ADC drug-antibody ratio (DAR) determined by SEC-MALS

Importance of Topic

Antibody-drug conjugates (ADCs) offer targeted delivery of cytotoxic agents to cancer cells, combining the selectivity of monoclonal antibodies with the potency of small-molecule drugs. The drug-to-antibody ratio (DAR) is a critical parameter influencing therapeutic efficacy, safety, stability and aggregation behavior of ADC products.

Study Objectives and Overview

This application note describes a size-exclusion chromatography coupled with multi-angle light scattering, UV absorption and differential refractive index detection (SEC-MALS-UV-dRI) approach to accurately determine DAR in ADCs. Two model ADCs, sharing the same antibody and drug-linker system but differing in conjugation levels, were analyzed to demonstrate method performance.

Methodology and Instrumentation

The two ADC samples were separated by SEC. Eluted species were detected sequentially by a UV detector, a DAWN multi-angle light-scattering detector and an Optilab differential refractive index detector. Data were processed using ASTRA software’s Protein Conjugate Analysis module, employing empirically determined dn/dc values and UV extinction coefficients to deconvolute protein and drug contributions to molar mass.

Used Instrumentation

• High-performance liquid chromatography system with UV detector
• DAWN multi-angle light scattering (MALS) detector
• Optilab differential refractive index (dRI) detector

Key Results and Discussion

UV chromatograms revealed consistent antibody masses for both ADCs, while drug mass differed significantly. For ADC1, the complex mass averaged 167.8 kDa with a drug mass of 12.6 kDa, yielding a DAR of 10.1. ADC2 showed a complex mass of 163.7 kDa, drug mass of 8.1 kDa and DAR of 6.5. The method reliably resolved drug contributions as low as 3 of total mass, demonstrating sensitivity and reproducibility across elution peaks.

Benefits and Practical Applications

SEC-MALS-UV-dRI provides a label-free, matrix-independent means to quantify DAR without reliance on ionization efficiency or overlapping UV extinction coefficients. This method supports ADC development, process optimization and quality control by offering direct mass measurement and automated analysis.

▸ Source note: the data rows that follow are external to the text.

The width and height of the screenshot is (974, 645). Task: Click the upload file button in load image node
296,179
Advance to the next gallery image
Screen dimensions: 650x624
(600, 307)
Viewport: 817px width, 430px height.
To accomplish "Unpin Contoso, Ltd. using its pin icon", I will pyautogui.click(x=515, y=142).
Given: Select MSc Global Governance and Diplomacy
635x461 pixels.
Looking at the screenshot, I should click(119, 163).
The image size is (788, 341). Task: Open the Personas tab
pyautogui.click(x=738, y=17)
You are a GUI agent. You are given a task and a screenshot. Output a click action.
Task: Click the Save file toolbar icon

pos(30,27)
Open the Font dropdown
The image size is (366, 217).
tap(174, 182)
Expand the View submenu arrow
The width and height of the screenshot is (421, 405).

Future Trends and Potential Applications

Advancements may include sensitivity enhancements enabling analysis of lower DAR species, integration with automation for high-throughput screening, coupling with orthogonal detectors for site-specific conjugation mapping, and application to more heterogeneous ADC formats. Data-driven approaches may further refine dn/dc determination and predictive modeling of ADC behavior.

Conclusion

SEC-MALS combined with UV and dRI detection offers a robust, accurate and straightforward platform for DAR determination in ADCs, fulfilling key needs in therapeutic development and quality assurance.